■ **WHAT YOU HAVE TO DO**: Reproduce verbatim everything in the material from the line containing "I will coord(672,51)." down to the line containing "pyautogui.click(x=1971, y=48)", including both of those lines.
-- START OF PROVIDED DATA --
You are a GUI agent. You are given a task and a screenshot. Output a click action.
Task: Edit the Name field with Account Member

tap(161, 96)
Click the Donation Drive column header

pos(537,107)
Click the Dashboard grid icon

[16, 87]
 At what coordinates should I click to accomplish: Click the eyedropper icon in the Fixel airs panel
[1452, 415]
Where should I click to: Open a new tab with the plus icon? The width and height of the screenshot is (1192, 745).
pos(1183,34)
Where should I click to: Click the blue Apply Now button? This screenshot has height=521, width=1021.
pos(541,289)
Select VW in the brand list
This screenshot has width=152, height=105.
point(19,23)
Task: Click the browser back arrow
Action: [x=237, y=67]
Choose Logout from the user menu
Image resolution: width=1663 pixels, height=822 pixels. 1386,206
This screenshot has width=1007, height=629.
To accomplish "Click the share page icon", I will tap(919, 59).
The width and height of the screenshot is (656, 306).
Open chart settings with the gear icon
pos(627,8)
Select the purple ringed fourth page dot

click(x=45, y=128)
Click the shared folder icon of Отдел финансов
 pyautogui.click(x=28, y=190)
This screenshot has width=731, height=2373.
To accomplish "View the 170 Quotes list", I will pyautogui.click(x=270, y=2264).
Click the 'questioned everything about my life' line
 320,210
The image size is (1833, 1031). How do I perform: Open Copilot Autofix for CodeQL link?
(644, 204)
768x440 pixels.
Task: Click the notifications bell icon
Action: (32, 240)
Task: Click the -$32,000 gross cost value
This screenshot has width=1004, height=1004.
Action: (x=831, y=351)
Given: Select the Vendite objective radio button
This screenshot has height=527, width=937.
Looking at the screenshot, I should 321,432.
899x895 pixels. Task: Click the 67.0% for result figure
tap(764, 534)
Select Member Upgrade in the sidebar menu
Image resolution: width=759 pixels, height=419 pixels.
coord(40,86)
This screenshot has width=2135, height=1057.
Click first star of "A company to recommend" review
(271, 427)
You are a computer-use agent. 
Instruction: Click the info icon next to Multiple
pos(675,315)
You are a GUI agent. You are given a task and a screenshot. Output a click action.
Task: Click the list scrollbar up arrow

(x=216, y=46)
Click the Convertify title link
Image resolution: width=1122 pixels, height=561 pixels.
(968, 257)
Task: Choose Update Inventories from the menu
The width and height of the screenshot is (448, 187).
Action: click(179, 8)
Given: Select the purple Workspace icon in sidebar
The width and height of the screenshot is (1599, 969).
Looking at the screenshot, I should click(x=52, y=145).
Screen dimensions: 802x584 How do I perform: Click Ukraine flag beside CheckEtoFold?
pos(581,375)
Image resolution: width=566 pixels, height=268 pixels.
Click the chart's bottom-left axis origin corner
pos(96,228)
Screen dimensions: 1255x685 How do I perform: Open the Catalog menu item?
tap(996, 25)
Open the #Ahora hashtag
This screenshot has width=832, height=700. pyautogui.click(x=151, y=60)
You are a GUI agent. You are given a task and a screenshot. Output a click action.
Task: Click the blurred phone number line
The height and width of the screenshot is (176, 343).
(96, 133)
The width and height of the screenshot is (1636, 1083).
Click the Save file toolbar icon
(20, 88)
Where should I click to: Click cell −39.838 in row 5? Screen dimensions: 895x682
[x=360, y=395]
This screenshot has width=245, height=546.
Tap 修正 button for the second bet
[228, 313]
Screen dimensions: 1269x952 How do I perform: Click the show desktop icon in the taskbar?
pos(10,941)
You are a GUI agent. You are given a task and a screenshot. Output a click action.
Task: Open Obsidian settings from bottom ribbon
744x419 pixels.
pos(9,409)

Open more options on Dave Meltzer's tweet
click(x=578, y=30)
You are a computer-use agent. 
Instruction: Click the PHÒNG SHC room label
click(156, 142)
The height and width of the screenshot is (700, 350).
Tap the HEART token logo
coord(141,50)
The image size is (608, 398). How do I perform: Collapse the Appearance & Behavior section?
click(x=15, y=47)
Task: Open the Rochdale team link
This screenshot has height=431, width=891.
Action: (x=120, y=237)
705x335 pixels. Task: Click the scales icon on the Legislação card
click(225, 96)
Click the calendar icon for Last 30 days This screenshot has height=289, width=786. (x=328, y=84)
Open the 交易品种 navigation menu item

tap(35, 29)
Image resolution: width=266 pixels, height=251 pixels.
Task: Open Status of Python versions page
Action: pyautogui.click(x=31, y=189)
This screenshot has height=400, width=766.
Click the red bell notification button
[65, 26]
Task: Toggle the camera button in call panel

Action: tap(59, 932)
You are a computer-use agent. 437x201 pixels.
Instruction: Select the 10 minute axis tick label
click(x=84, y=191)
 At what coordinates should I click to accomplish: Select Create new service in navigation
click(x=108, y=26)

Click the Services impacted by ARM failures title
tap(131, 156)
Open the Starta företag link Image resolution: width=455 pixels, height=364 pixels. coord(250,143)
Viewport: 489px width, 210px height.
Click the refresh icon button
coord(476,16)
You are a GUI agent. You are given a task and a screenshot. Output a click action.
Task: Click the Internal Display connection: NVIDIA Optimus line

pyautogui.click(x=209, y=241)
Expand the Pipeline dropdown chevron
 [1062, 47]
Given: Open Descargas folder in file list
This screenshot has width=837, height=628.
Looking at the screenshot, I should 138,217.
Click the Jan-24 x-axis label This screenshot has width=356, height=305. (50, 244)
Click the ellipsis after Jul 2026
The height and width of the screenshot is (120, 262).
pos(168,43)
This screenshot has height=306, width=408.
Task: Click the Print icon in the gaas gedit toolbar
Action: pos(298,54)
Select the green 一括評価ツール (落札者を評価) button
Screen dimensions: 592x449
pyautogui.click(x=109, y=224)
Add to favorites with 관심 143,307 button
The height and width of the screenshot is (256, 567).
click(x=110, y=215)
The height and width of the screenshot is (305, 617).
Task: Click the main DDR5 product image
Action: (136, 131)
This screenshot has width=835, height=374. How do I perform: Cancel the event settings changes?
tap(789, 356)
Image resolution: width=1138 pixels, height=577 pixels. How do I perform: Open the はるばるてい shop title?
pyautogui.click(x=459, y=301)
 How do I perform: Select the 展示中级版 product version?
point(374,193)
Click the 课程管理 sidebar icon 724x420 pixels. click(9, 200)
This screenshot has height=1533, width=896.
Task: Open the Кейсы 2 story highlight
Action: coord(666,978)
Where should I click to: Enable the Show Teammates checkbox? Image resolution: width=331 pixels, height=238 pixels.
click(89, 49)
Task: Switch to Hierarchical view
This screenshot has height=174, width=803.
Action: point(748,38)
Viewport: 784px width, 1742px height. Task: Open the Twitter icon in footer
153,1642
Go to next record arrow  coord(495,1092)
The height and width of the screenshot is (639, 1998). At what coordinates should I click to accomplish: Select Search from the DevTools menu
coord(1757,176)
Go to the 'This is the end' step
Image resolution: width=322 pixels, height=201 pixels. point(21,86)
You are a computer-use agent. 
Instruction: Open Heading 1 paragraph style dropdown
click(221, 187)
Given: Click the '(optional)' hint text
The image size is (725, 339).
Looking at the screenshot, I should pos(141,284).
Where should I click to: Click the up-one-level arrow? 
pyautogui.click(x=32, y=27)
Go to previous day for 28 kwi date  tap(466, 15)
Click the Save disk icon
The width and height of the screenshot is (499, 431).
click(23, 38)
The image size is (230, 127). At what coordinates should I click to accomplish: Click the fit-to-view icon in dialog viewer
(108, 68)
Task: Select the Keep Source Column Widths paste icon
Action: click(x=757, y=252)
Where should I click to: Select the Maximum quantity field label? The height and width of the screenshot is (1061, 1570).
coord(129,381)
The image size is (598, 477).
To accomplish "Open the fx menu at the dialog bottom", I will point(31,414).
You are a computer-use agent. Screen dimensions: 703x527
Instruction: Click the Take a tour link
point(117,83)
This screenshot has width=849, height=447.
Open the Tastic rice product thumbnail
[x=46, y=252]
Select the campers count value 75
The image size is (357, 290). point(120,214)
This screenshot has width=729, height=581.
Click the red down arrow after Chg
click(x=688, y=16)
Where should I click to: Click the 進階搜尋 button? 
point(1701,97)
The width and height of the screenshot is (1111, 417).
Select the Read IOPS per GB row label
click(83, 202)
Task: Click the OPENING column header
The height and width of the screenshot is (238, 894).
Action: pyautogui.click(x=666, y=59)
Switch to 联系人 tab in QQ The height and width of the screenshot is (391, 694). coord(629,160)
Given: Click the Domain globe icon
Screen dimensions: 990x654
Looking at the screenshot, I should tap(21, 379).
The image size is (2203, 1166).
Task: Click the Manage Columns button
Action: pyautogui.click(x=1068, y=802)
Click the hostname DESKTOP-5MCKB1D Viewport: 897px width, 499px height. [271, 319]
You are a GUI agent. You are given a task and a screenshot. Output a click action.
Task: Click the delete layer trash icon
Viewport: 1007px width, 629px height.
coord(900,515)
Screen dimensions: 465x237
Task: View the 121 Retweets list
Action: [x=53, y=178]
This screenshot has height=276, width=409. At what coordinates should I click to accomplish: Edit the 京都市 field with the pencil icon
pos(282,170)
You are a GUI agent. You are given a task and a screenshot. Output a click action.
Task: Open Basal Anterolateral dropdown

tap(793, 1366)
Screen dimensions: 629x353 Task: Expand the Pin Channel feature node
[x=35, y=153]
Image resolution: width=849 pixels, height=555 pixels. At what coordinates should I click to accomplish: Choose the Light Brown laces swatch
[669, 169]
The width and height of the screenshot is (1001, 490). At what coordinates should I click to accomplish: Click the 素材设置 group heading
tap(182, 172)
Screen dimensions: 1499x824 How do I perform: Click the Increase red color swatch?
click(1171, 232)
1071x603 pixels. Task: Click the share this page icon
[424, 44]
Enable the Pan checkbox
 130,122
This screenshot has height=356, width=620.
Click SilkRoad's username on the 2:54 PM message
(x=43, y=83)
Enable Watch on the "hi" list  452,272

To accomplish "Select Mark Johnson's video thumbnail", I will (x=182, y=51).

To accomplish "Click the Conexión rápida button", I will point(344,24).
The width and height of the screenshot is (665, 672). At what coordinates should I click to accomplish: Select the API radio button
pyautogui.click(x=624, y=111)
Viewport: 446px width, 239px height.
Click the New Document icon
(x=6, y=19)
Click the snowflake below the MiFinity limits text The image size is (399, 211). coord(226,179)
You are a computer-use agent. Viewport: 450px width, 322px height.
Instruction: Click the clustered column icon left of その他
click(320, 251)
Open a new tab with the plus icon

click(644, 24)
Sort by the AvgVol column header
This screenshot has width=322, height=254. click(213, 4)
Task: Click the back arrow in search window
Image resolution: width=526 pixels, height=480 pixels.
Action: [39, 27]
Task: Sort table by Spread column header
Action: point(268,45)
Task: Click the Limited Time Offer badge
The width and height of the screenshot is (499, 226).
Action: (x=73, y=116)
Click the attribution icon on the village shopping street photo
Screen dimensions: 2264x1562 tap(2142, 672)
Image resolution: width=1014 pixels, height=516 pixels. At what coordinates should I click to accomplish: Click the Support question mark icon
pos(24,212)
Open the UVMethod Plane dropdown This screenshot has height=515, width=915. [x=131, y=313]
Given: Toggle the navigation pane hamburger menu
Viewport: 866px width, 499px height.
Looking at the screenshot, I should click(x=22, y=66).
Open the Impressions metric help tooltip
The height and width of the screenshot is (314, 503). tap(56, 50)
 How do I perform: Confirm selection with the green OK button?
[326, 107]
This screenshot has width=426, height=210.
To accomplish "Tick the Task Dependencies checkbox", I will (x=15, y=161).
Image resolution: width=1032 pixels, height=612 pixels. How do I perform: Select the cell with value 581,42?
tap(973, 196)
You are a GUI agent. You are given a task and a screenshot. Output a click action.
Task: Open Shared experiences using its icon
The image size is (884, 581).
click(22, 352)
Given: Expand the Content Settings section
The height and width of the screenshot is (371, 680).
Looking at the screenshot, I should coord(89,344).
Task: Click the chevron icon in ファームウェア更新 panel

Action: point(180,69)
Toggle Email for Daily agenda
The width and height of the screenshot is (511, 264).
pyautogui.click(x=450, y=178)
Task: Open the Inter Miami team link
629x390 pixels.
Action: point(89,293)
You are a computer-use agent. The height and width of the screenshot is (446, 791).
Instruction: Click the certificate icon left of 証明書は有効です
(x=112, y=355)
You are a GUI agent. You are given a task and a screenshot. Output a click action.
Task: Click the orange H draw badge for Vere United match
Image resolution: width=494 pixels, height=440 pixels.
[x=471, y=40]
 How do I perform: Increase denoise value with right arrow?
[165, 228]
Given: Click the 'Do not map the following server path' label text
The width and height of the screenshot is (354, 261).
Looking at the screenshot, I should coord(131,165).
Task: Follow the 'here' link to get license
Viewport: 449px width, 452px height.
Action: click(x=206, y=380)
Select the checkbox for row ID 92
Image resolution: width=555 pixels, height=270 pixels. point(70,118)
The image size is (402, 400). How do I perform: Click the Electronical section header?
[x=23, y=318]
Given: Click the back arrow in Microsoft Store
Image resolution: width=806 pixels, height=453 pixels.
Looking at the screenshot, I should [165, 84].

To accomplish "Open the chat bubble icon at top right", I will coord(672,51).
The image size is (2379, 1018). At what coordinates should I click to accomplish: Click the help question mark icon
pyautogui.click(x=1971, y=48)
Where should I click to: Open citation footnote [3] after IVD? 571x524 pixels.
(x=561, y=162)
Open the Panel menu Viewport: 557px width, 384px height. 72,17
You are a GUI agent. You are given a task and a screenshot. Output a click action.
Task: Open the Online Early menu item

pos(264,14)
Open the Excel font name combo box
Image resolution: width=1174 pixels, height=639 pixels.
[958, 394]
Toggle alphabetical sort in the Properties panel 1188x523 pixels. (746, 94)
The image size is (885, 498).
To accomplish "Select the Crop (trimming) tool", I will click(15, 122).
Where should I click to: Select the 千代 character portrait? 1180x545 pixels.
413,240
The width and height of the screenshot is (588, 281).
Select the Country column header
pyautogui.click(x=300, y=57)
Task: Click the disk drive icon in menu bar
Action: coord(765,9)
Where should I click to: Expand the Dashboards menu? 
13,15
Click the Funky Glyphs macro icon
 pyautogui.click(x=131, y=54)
-- END OF PROVIDED DATA --
■ **EXPECTED ANSWER**:
To accomplish "Open the chat bubble icon at top right", I will coord(672,51).
The image size is (2379, 1018). At what coordinates should I click to accomplish: Click the help question mark icon
pyautogui.click(x=1971, y=48)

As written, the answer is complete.